(Stored data entries)
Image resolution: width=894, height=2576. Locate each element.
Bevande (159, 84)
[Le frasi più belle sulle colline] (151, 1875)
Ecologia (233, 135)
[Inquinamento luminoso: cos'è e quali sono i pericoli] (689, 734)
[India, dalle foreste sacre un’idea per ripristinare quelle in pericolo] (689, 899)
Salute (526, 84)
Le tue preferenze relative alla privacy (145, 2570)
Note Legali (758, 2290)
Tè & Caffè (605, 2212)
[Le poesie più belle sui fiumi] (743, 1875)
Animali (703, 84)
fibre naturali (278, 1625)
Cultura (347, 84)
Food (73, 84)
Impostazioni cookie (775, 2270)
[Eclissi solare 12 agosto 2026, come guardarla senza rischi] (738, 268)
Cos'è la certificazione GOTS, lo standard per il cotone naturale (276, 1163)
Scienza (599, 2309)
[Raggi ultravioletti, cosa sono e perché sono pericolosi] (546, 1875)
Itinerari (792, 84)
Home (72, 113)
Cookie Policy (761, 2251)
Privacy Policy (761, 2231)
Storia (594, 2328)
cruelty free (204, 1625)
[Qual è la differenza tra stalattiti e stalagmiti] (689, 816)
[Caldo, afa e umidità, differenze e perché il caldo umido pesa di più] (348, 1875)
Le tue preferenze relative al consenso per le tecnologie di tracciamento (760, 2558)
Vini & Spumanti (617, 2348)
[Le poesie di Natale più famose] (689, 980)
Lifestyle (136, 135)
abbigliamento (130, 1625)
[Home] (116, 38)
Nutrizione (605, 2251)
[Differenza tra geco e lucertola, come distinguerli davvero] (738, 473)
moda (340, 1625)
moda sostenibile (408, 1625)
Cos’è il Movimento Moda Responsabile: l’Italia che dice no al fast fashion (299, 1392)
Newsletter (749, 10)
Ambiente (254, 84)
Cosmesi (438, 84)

◆ What to work on
For this task, write out exactly the lines of the entries above, starting at the line with "cruelty free (204, 1625)" and ending at the line with "moda (340, 1625)", both included, and no others.

◆ Finished exercise
cruelty free (204, 1625)
[Qual è la differenza tra stalattiti e stalagmiti] (689, 816)
[Caldo, afa e umidità, differenze e perché il caldo umido pesa di più] (348, 1875)
Le tue preferenze relative al consenso per le tecnologie di tracciamento (760, 2558)
Vini & Spumanti (617, 2348)
[Le poesie di Natale più famose] (689, 980)
Lifestyle (136, 135)
abbigliamento (130, 1625)
[Home] (116, 38)
Nutrizione (605, 2251)
[Differenza tra geco e lucertola, come distinguerli davvero] (738, 473)
moda (340, 1625)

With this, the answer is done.